The students say working for Veterinarians Without Borders is rewarding work, even if they don’t receive any compensation or bursary. “In the Netherlands, health care for animals is well organised. That’s not always the case in other countries, so you feel like you can do more for humans and animals alike there.” Because that’s the – not unimportant – thought behind the projects: healthier animals contribute to better health in humans.

Want to donate or participate in the Run4Rabies? Read more here (in Dutch, ed.).

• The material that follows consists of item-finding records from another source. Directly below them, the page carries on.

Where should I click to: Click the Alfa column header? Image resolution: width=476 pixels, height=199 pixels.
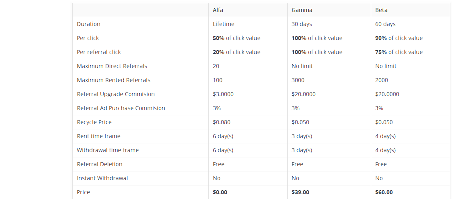click(x=218, y=10)
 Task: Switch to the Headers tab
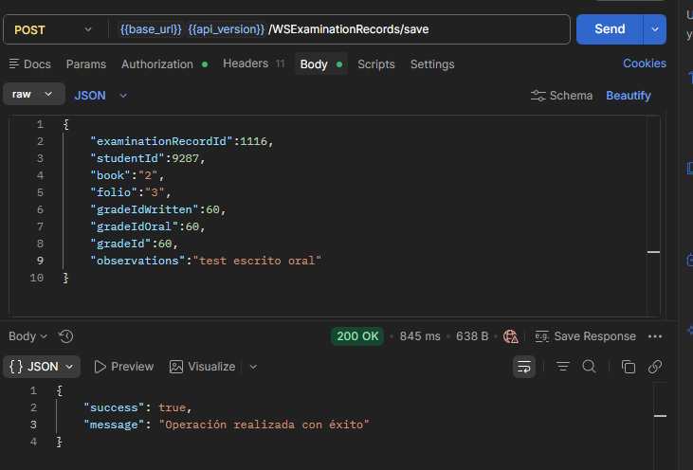(x=254, y=63)
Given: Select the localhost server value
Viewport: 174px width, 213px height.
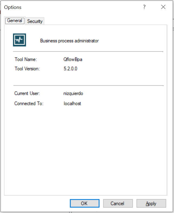Looking at the screenshot, I should (72, 103).
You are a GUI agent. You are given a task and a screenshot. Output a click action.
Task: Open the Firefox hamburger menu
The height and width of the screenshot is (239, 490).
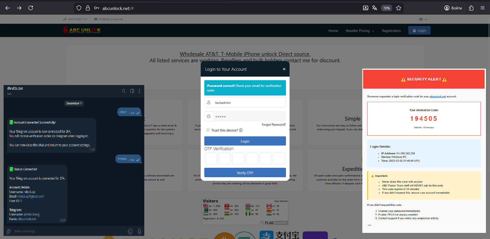point(482,8)
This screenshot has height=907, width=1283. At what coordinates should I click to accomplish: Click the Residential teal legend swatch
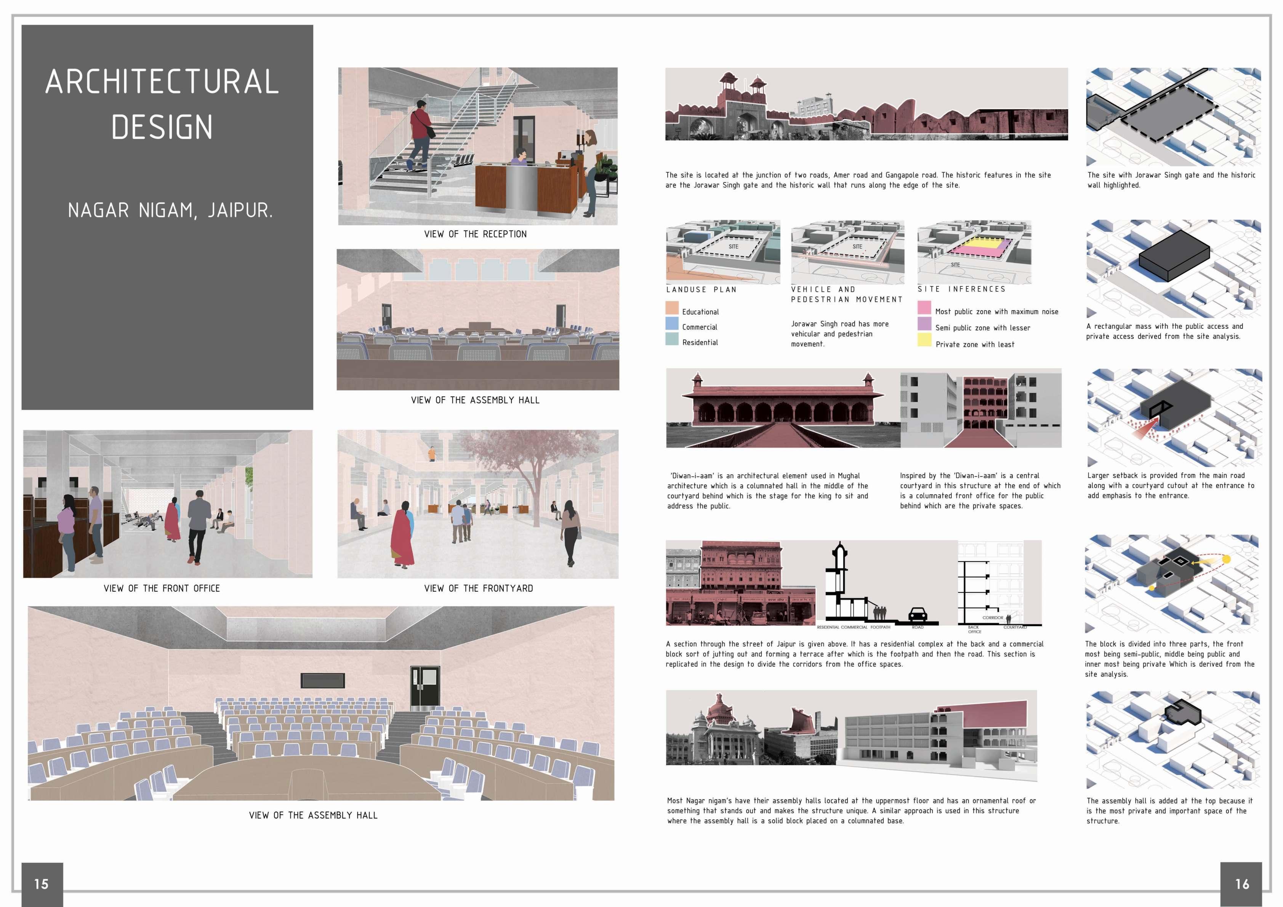[x=672, y=339]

Veterinarians Without BordersAlthough Veterinarians Without Borders was only established very recently, it does have several long-running projects that had been started by the Foundation Veterinary Medicine in Development Cooperation. In 2011, for instance, the foundation started an assistance programme for farmers in Malawi. Veterinarians and Veterinary Medicine students visit Malawi to train farmers to become animal health workers. Since then, locals have been trained to be able to teach the farmers. The students of Veterinarians Without Borders-Student say it’s a rewarding project. “If the care for farm animals improves, it doesn’t just mean a better life for the animals, but the animals yield more as well – whether it’s meat or milk.”
Rabies is found all over the world. Every mammal is susceptible to the disease. Those infected need to be treated as quickly as possible, as the virus multiplies itself at extremely high speeds, and can cause death. In the Netherlands and most other western European countries, rabies has become fairly rare. In the Netherlands, the disease does still occur among bats. There are strict rules for importing animals in order to ensure the disease doesn’t have a chance to spread. In other countries, rabies is much more prevalent.

Worldwide, 50,000 people a year die from rabies. In the Netherlands, five people have died from rabies in the past 40 years. All these patients were infected abroad. In western Europe, a less infectious strain of the rabies virus is often found in bats. This rarely leads to infection in humans. (Source: RIVM).